I don't know why, but it's a pattern commonly used by newcomers to Perl. It's usually a waste (as it is in the snippet you posted), but I can think of two uses.
It has the effect of creating a new string with the same value as the original, and that could be useful in very rare circumstances.
In the following example, an explicit copy is done to protect $x from modification by the sub because the sub modifies its argument.
$ perl -E'
sub f { $_[0] =~ tr/a/A/; say $_[0]; }
my $x = "abc";
f($x);
say $x;
'
Abc
Abc
$ perl -E'
sub f { $_[0] =~ tr/a/A/; say $_[0]; }
my $x = "abc";
f("$x");
say $x;
'
Abc
abc
By virtue of creating a copy of the string, it stringifies objects. This could be useful when dealing with code that alters its behaviour based on whether its argument is a reference or not.

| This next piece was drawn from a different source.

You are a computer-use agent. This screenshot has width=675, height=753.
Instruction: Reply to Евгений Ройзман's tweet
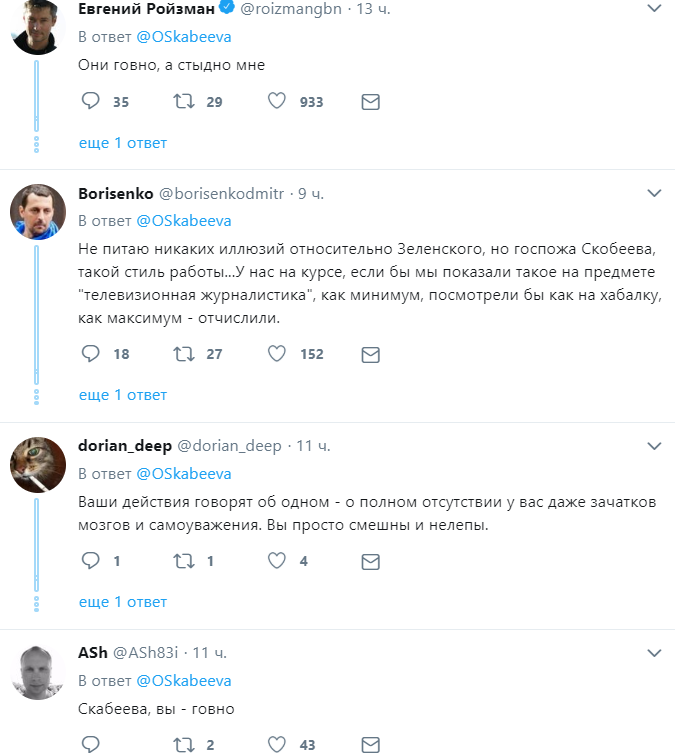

In the following example, explicit stringification is done because require handles references in #INC differently than strings.
$ perl -MPath::Class=file -E'
BEGIN { $lib = file($0)->dir; }
use lib $lib;
use DBI;
say "ok";
'
Can't locate object method "INC" via package "Path::Class::Dir" at -e line 4.
BEGIN failed--compilation aborted at -e line 4.
$ perl -MPath::Class=file -E'
BEGIN { $lib = file($0)->dir; }
use lib "$lib";
use DBI;
say "ok";
'
ok

In your case quotes are completely useless. We can even says that it is wrong because this is not idiomatic, as others wrote.
However quoting a variable may sometime be necessary: this explicitely triggers stringification of the value of the variable. Stringification may give a different result for some values if thoses values are dual vars or if they are blessed values with overloaded stringification.
Here is an example with dual vars:
use 5.010;
use strict;
use Scalar::Util 'dualvar';
my $x = dualvar 1, "2";
say 0+$x;
say 0+"$x";
Output:
1
2

My theory has always been that it's people coming over from other languages with bad habits. It's not that they're thinking "I will use double quotes all the time", but that they're just not thinking!
I'll be honest and say that I used to fall into this trap because I came to Perl from Java, so the muscle memory was there, and just kept firing.
PerlCritic finally got me out of the habit!
It definitely makes your code more efficient, but if you're not thinking about whether or not you want your strings interpolated, you are very likely to make silly mistakes, so I'd go further and say that it's dangerous.